There is, of course, the HOA Caroling event to look forward to. If I wasn't stressing out so much about all of the negative feedback on .. well, pretty much everything I have done to get the ball rolling on this event, I would probably be looking greatly forward to it. Probably.

This is the first year - maybe since T and I met - that I have considered not devoting an afternoon to the concocting of the traditional Christmas fudge and one or two experimental varieties of my own creation.

I sat down to write the holiday letter to our friends and family... and came up with a very depressing catalog of the past year. Consciously, I am aware that I lead a very charmed life in many ways.
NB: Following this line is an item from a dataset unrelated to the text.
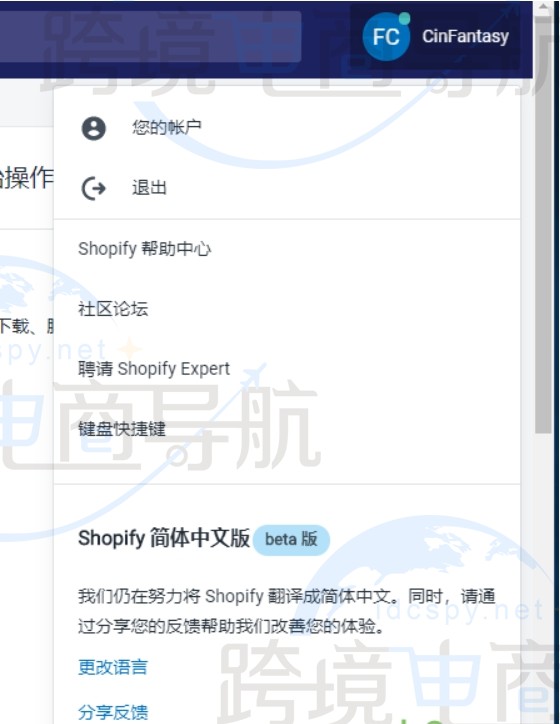Click the scrollbar up arrow
Image resolution: width=560 pixels, height=724 pixels.
(x=543, y=7)
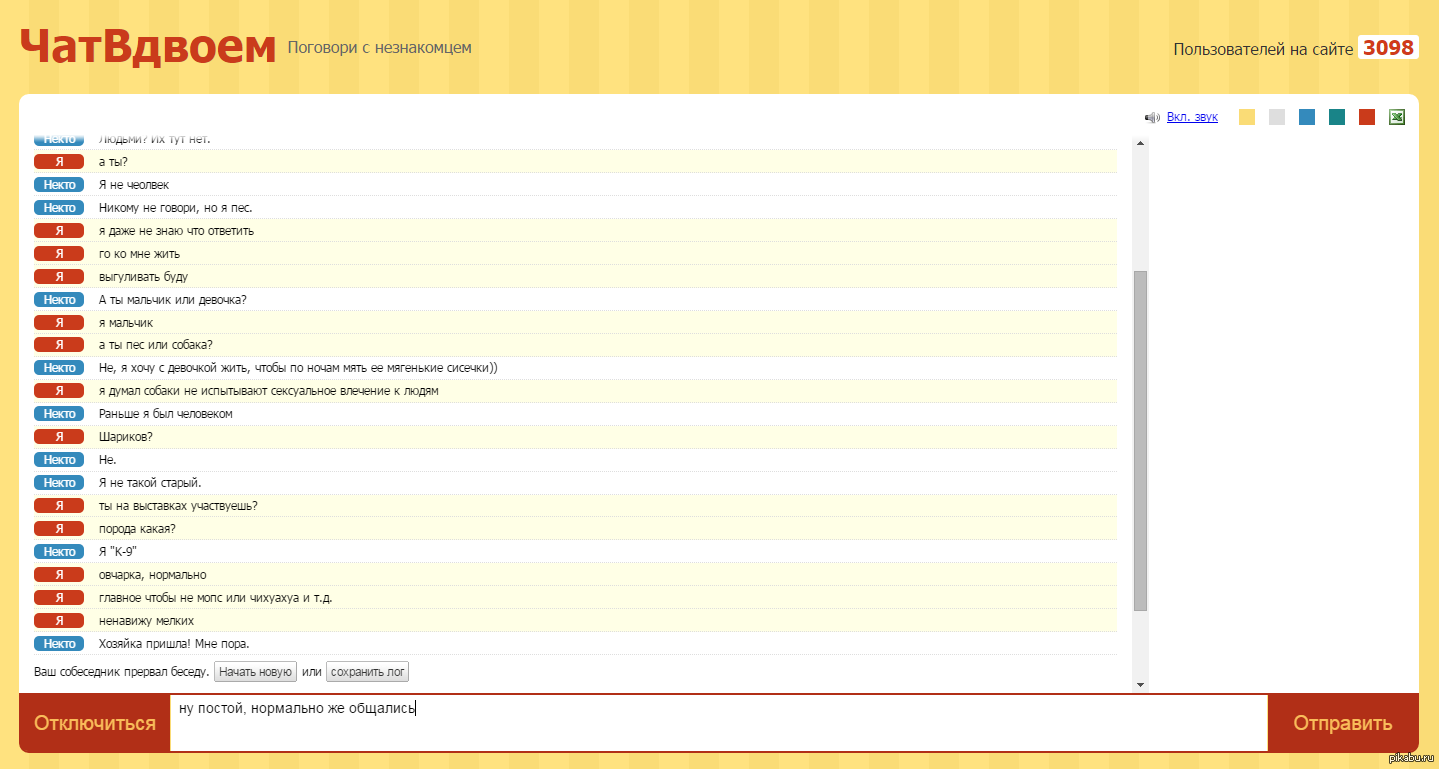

There have been so many positive things in our lives the past few months that it seems a bit pathetic for my holiday spirit to be in such dire need of a jump-start.

But T and I find ourselves on something of an island this Christmas, with no close friends in easy striking distance for a short visit with the kids. Even fewer in number are those brave souls willing to traverse the distance across our mountain to our cozy abode.

So there it is. A loneliness born of circumstance, and a holiday season tempered by the realities of a somewhat gloomy December. There is, however, beauty also in sorrow. There is warmth to be found in the somber quiet of the sleeping season.

I stopped to pump gas on my way to the Cookie Exchange. I was in T's little car with the heater that can only try so hard to produce warmth. I had promised to plug a few gallons into his tank so as not to leave him on empty for his drive to work the next morning. The air was bone dry and bitterly cold; each exhale of breath made a ghostly halo under the stark floodlights.

From the inky expanse of sky they came, dancing and swirling on invisible currents of razor-cold air. Tiny and dry, like fine paper confetti. If you listened intently, you could hear the individual touchdown of each nonchalant flake as it clacked against the pavement.

The first snow of winter.

It was too dry, too impatient to stick as it landed. Instead, the singular flakes kept their distance apart, swirling and drifting across the charcoal expanse of road like a thousand sparrows in cloud of flight.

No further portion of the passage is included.